*What you need to do*: Can you update the stretch from the line containing "This screenshot has width=994, height=1204." through the end of the entries, replacing "orange" with "blue" and leaving everything else unchanged?

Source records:
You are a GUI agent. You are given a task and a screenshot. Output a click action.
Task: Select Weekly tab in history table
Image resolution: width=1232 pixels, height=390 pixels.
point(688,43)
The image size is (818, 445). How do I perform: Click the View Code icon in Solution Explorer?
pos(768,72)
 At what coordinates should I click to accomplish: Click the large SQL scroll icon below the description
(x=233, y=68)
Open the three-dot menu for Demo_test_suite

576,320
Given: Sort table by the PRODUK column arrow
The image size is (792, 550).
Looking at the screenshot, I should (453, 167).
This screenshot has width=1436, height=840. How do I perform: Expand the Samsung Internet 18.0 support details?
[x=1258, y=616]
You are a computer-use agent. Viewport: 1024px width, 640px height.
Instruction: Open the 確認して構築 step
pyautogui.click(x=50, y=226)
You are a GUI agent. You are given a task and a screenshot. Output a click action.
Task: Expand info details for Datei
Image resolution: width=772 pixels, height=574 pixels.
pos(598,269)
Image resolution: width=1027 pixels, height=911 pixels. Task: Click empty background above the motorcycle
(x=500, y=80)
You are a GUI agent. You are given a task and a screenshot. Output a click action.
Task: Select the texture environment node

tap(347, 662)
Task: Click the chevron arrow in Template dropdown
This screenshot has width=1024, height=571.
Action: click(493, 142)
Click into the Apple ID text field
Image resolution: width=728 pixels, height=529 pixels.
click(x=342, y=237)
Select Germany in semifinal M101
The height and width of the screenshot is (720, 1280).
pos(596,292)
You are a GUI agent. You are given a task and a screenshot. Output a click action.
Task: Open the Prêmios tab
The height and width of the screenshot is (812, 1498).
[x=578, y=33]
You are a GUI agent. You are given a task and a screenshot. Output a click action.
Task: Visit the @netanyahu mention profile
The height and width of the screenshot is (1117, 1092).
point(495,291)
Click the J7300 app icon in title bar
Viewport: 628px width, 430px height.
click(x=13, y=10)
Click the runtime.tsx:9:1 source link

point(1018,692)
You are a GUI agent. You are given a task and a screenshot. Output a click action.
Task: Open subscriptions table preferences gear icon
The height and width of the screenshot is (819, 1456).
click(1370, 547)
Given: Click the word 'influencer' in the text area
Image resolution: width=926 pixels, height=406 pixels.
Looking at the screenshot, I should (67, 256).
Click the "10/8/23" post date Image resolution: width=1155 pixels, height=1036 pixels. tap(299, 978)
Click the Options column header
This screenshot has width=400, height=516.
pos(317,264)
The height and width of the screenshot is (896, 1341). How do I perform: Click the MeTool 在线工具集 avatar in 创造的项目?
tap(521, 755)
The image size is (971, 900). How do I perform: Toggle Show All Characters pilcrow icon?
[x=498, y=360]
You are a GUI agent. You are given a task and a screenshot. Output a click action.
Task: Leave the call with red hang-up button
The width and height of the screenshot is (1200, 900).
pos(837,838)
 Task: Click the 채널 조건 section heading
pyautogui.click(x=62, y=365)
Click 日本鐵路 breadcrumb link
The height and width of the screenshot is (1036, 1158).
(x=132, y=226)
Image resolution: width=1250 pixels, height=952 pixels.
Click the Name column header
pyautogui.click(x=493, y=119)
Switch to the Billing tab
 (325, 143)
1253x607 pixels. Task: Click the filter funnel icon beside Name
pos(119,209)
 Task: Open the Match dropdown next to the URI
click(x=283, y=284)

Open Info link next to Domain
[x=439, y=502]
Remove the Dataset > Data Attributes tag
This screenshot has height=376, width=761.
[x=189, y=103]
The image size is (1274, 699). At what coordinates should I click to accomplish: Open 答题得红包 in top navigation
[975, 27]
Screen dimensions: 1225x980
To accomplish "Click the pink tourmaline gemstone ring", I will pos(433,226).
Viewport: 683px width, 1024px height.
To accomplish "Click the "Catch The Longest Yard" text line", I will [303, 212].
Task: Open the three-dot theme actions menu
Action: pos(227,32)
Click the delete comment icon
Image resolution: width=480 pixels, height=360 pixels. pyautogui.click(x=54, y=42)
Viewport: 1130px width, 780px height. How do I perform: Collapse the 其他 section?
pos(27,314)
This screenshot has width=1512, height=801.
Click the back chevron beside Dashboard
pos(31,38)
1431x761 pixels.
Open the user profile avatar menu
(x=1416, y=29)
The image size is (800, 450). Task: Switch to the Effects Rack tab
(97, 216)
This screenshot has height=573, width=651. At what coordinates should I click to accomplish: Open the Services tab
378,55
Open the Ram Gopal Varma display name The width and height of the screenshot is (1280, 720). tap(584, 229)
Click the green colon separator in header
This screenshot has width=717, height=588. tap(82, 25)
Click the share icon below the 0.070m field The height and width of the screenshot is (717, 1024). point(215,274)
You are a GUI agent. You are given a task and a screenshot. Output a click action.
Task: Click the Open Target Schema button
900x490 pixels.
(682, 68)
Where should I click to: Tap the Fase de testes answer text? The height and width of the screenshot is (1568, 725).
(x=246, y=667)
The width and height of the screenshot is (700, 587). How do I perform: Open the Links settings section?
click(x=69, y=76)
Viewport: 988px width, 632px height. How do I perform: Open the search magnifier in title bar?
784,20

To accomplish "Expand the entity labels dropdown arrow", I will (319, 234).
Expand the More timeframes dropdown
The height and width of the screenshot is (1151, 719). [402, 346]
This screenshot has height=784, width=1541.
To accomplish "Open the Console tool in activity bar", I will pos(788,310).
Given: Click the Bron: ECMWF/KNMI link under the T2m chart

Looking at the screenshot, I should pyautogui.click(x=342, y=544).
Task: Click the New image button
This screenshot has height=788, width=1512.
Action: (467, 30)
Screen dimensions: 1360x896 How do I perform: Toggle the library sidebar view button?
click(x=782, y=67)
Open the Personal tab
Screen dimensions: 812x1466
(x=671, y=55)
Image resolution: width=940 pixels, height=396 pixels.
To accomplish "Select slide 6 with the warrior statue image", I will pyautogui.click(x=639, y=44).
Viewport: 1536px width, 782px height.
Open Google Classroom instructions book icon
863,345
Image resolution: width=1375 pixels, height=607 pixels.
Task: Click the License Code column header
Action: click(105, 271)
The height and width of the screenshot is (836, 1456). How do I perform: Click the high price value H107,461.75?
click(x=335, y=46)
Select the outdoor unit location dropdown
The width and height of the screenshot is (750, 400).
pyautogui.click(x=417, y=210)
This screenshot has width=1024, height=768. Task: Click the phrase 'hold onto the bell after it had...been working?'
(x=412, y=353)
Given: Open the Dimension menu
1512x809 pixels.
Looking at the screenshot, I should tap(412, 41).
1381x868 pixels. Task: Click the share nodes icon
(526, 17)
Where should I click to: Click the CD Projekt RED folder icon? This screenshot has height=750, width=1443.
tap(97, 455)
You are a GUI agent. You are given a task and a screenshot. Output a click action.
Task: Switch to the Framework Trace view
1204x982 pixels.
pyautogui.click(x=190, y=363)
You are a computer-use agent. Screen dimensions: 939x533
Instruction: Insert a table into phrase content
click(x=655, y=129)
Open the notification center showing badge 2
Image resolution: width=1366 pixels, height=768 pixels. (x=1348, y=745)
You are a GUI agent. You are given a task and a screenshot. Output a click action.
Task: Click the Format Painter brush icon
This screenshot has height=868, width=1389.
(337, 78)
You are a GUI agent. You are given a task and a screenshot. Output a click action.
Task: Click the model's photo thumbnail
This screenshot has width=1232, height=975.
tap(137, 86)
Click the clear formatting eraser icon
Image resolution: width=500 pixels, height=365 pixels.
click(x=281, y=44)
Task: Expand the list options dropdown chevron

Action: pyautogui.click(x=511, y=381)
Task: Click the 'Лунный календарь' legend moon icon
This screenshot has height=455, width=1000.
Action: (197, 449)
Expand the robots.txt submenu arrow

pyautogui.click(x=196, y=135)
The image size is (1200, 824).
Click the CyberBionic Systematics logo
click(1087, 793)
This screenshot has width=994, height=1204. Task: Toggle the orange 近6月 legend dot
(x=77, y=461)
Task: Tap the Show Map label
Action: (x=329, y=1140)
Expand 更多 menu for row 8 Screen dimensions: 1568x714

*Response to the task*:
This screenshot has width=994, height=1204. Task: Toggle the blue 近6月 legend dot
(x=77, y=461)
Task: Tap the Show Map label
Action: (x=329, y=1140)
Expand 更多 menu for row 8 Screen dimensions: 1568x714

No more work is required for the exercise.